Back to Historical Development and Timeline

 

Other Influential Contributors

Charles Horton Cooley


One of Mead's contemporaries was Charles Horton Cooley. Cooley was strongly associated with the University of Chicago's school of Symbolic Interaction but was, in fact, a scholar at the University of Michigan. Cooley was aligned with Mead in terms of examining the world through a social-psychological perspective.

Like Mead, Cooley held that sociologists should study social reality, including consciousness and the self (Ritzer 1996). Cooley postulated that the best way for a sociologist to examine the social world was by employing a method called "sympathetic introspection." Sympathetic introspection is a technique where the sociologist analyzes an actors' consciousness by putting themselves in the place of the actor. This allows the sociologist to be an active part of the actors' reality and to experience the social reality through many senses.

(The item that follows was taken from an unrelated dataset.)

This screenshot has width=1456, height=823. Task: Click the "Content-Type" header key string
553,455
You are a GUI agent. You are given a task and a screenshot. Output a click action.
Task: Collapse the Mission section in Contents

While Mead is considered to have had a stronger, more lasting impact on Symbolic Interactionism, Cooley's contributions remain relevant today. Two of Cooley's most lasting contributions to the field of sociology and symbolic interaction are the concepts of the looking-glass self and the concept of primary groups.

In Human Nature and the Social Order (1902), Cooley introduced the concept of the looking-glass self. The looking-glass self is the reflection of our self that we think we see in the behaviors of others toward us. We notice the way people act towards us and pay attention to their cues. This impacts a person to think about what they think other peoples' opinions are of them. The overall pattern of these reflections of other people's opinions become a dominant aspect of our own identities. Cooley theorized that through this process of considering how others view us, we actually become the kind of person we believe others see us to be (Kornblum 1997).

A second lasting contribution to sociology and symbolic interaction is Cooley's concept of primary groups. By primary groups Cooley (1909) wrote, "I mean those characterized by intimate face-to-face association and cooperation. They are primary in several senses, but chiefly in that they are fundamental in forming the social nature and ideals of the individual. [Such a group] involves the sort of sympathy and mutual identification for which 'we' is the natural expression." Cooley saw primary groups as linking individuals to the larger society. Examples of primary groups include the immediate family and the peer group. Through these interactions and group identity, a person grows into a social being. It is through the primary group that the looking-glass self emerges (Ritzer 1996).